Carbon tetrachloride (CT) is a known carcinogen with historically diverse uses as a solvent, fire extinguisher, and even grain fumigant. The high hepatotoxicity, as well ground water contamination issues due to improper disposal, led to CT being listed as a priority pollutant by the U.S. EPA. Most environmental metallic, and biological, reductions of CT proceed via a one-electron reduction to the trichloromethyl radical which is implicated in tissue damage, leading to liver toxicity and a number of diseases and biological disorders. 2,6-pyridinedithiocarboxylato (PDTC) and its copper based coordination compound, [Cu(PDTC)L]x, dechlorinate CT using a pathway with human health advantages over other biological and environmental remediation systems. [Cu(PDTC)L]x decomposes CT reductively forming trichloromethyl radical, but once formed the radical goes on to react with the sulfur-containing PDTC ligand to ultimately form carbon dioxide, thereby avoiding further radical chemistry.

Our group is interested in optimizing, through proligand derivatization, PDTC ligands to achieve optimal solubility, and CT dechlorination reactivity, for use in environmental remediation efforts. The mechanism for [Cu(PDTC)L]x/CT dechlorination is still contested in the literature. In this study we intend to use multi-edge X-Ray Absorption Spectroscopy to investigate the complete ground state electronic structure for a series of [Cu(PDTC)L]x coordination compounds. This experimental electronic structure will be used to optimize theoretical computational models of the [Cu(PDTC)L]x/CT potential energy surface. The mechanistic insights gained form this optimized potential energy surface model will ultimately allow for rationalized computer aided design of PDTC proligands for use in environmental remediation technologies.

Specific Aims

  1. Use X-Ray Absorption Spectroscopy and chemical kinetics assays to experimentally determine if the dechlorination of carbon tetrachloride (CT) by [Cu(PDTC)L]x proceeds via an inner or outer sphere mechanism
  2. Use X-Ray Absorption Spectroscopy and chemical kinetics assays data to experimentally determine the effects of derivatization on the complete electronic structure of the [Cu(PDTC-S)Br]x coordination compounds
  3. Use multi-edge X-Ray Absorption Spectroscopy data to calibrate reliable density functional theory methodologies to model the complete [Cu(PDTC)L]CT dechlorination potential energy surface.

(Stored records)
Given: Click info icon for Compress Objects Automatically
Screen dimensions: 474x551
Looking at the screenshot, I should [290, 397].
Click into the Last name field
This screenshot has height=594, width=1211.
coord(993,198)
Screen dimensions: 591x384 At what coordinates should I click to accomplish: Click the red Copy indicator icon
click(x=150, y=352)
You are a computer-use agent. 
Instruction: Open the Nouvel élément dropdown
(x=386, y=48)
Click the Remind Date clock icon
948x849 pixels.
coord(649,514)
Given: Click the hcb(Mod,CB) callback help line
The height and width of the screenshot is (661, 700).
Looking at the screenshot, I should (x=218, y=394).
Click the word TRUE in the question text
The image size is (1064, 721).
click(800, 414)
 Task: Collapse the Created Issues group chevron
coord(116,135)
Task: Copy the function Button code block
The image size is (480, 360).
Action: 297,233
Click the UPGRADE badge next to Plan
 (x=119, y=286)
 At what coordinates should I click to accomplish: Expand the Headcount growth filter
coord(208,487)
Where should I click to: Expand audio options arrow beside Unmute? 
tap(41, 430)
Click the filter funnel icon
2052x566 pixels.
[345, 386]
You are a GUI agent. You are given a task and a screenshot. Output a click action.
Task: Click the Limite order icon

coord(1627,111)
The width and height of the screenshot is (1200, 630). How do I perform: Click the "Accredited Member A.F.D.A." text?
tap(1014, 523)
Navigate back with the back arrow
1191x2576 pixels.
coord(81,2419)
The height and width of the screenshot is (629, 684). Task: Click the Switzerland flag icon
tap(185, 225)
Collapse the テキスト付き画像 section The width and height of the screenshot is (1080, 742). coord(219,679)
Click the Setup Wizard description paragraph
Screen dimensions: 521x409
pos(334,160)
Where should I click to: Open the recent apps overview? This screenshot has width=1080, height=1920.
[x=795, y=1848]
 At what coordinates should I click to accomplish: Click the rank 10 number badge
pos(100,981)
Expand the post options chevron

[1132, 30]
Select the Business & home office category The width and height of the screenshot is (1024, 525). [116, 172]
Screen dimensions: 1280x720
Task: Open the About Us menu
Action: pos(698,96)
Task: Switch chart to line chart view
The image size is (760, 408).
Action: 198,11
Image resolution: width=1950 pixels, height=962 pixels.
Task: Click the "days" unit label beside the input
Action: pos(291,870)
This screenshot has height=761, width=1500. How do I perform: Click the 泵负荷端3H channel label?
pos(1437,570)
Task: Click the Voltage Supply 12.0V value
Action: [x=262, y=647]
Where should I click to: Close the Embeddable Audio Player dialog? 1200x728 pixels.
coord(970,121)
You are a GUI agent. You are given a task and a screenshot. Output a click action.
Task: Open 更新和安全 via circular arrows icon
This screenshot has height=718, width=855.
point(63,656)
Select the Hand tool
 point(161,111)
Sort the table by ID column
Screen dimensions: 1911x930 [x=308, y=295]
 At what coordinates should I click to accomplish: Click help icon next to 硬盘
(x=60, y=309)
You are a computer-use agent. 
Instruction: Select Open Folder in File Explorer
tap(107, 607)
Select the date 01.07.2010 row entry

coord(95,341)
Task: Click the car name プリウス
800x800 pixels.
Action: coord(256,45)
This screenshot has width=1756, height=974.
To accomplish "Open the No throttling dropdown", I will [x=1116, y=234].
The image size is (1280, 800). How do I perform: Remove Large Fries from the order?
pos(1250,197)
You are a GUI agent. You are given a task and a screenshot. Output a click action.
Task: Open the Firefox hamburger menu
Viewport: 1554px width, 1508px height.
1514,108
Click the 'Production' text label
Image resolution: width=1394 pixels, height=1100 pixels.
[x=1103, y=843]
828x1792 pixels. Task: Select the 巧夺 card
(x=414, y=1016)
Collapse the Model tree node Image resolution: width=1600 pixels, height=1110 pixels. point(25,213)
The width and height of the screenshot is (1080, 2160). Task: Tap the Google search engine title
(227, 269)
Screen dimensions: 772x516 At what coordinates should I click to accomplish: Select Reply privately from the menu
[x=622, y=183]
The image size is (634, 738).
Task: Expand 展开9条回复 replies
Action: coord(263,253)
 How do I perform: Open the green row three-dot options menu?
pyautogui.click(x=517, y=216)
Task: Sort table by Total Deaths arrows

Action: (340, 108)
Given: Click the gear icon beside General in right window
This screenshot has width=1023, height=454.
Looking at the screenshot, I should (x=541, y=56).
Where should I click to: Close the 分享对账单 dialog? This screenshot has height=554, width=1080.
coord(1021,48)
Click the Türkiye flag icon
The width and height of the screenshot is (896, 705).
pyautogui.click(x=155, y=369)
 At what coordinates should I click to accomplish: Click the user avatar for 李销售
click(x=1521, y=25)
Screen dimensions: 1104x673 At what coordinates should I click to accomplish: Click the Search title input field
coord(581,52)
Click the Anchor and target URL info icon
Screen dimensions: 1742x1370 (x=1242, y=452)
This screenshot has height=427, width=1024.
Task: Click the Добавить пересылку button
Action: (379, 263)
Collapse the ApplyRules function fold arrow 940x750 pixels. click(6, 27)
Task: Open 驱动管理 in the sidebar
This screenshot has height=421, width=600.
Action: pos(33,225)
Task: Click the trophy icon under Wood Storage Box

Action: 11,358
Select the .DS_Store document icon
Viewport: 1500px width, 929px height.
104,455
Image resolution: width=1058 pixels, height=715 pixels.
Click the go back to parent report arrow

◆ Exercise 1: Repeat the passage from the text on carbon tetrachloride dechlorination, starting with "Our group is" and going on through "environmental remediation technologies.".
◆ Exercise 2: Decide whether each statement agrees with the text on carbon tetrachloride dechlorination. Answer yes or no for each, and quote the words from the text that settle it. (a) Carbon tetrachloride has been used as a grain fumigant. (b) The mechanism for [Cu(PDTC)L]x/CT dechlorination is settled in the literature. (c) The trichloromethyl radical formed by [Cu(PDTC)L]x ultimately ends up as carbon monoxide.

◆ Task answer 1:
Our group is interested in optimizing, through proligand derivatization, PDTC ligands to achieve optimal solubility, and CT dechlorination reactivity, for use in environmental remediation efforts. The mechanism for [Cu(PDTC)L]x/CT dechlorination is still contested in the literature. In this study we intend to use multi-edge X-Ray Absorption Spectroscopy to investigate the complete ground state electronic structure for a series of [Cu(PDTC)L]x coordination compounds. This experimental electronic structure will be used to optimize theoretical computational models of the [Cu(PDTC)L]x/CT potential energy surface. The mechanistic insights gained form this optimized potential energy surface model will ultimately allow for rationalized computer aided design of PDTC proligands for use in environmental remediation technologies.

◆ Task answer 2:
(a) Yes: "historically diverse uses as a solvent, fire extinguisher, and even grain fumigant"
(b) No: "The mechanism for [Cu(PDTC)L]x/CT dechlorination is still contested in the literature."
(c) No: "to ultimately form carbon dioxide"